I had a most amazing experience yesterday at the gym. I had the opportunity to use my signing skills to communicate with someone who is deaf. He had been trying to communicate that a certain machine wasn't working well and then another gym member used the machine next to it with the same luck. When I signed "Same?", he was rather pleasantly surprised to see that I was a fellow signer. Below is the start of our conversation, as it was actually signed. (ASL syntax is not the same as English, so it may seem awkward to read, but actually makes good sense signed.)
Him: "Same. Sign little?"
Me: "Little. My daughter deaf."
Him: "How old?"
Me: "Two." reaching for my phone, which has a picture of both Lily and Lorelei
Me again: "My daughters."
Him: "Which one?"
Me: "Little. Hearing, medication, no hearing. Deaf. Oh well. Mommy learn sign."
Him: "Thank you."
I never imagined being thanked so earnestly for learning to sign for Lily. It really meant a lot to me, especially coming from someone who is deaf and uses ASL to communicate. I'm not yet to the point where I can think that deafness is not a disability (which is a common viewpoint for the Deaf community), but I am at a point where I think disabilities are only as limiting as we let them be. Using sign language to communicate with my deaf daughter makes just as much sense to me as using a wheelchair for my daughter who is unable to walk. Yes, it takes a lot more effort to learn, but it has so many benefits that learning is beyond worth it. And, once more, it's what Lily needs. Isn't it my job as her mother to give her what she'll need in life?
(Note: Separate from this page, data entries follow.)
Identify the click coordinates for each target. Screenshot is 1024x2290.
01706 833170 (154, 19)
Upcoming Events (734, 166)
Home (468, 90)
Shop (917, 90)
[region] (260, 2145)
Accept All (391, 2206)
The fact is Lily IS disabled. Even beyond her complete hearing loss. She also has cerebral palsy and enough difficulty breathing to require ventilation via a tracheostomy and she's oxygen dependent and severe developmental delays across the board. That is a disability. It's certainly enough to qualify her for a disabled parking hang tag. However, NONE of that makes her UNable. And there is nothing wrong with being disabled. It's just a word, a word that describes the fact that Lily isn't like the rest of us. Lily is amazing. Lily can still do just about anything between adaptive equipment, adapting circumstances to meet her needs including taking extra time when needed, having people around her who support her, and the sheer will power to want to do it.
Yes, Lily will have to work for everything she needs, but she doesn't know anything different. And I refuse to raise her to see her disabilities as limiting. Because that's another part of my job as her mother. To show her that she is able and should dream, and work toward the dream, of whatever her heart desires. To hold her hand on the journey and cheer her on. To be there when it gets hard and remind her that better days will come. It doesn't matter if she wants to be a mother, a doctor, or a janitor... if her heart desires it, she'll find that path.
About my exchange with my gym friend... I also had my first opportunity to tell someone my name via ASL fingerspelling. It was fun and memorable. The whole exchange took less than fifteen minutes, but I'll remember it for the rest of my life. I used a skill that I've been developing for Lily to have a meaningful exchange with another person. It's really opened my eyes to what signing with my daughter will be like eventually, as she learns more signs, and it definitely made me hungry to learn so much more. And being thanked was really just the icing on the cake, because my heart is so full of joy for what Lily DOES have... a family who loves her dearly.